-- Exercise material --
____________________
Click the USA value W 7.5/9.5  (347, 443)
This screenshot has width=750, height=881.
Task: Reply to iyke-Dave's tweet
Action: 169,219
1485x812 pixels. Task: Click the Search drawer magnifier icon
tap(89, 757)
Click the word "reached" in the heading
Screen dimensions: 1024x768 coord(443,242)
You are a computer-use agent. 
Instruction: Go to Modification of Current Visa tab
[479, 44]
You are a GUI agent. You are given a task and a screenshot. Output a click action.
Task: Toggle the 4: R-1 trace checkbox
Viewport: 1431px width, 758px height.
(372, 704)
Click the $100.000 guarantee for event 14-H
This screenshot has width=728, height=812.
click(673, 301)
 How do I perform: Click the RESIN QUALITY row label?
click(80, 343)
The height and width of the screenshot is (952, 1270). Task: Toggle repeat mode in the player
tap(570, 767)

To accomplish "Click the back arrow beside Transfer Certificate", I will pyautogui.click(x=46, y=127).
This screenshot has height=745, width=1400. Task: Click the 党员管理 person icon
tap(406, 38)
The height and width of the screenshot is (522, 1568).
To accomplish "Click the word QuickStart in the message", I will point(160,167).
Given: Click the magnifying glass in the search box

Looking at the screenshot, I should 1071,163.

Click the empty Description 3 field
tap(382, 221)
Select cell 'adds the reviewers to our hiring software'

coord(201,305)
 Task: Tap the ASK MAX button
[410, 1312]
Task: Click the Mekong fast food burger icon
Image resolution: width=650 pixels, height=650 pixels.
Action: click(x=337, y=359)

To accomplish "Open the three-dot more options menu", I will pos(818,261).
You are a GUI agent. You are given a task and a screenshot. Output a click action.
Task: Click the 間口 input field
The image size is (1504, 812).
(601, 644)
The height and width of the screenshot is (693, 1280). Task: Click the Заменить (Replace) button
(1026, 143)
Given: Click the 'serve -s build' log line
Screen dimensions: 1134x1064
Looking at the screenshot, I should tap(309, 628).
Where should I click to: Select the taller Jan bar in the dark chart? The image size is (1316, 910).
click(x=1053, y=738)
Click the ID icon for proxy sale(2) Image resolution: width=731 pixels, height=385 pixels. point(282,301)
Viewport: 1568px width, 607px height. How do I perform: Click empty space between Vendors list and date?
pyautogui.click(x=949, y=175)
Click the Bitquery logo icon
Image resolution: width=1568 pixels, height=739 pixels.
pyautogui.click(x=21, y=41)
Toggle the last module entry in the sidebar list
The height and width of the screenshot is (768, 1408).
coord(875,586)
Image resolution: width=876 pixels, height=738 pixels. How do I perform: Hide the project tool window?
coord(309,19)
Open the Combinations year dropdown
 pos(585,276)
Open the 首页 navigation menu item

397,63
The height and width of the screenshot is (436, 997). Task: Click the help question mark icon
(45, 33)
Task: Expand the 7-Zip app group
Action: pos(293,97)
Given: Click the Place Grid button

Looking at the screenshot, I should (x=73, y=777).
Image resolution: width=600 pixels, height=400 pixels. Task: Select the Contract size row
____________________
-- Assignment --
Pick out the lines above containing the word "will", then copy them.

-- Written solution --
To accomplish "Click the back arrow beside Transfer Certificate", I will pyautogui.click(x=46, y=127).
To accomplish "Click the word QuickStart in the message", I will point(160,167).
To accomplish "Open the three-dot more options menu", I will pos(818,261).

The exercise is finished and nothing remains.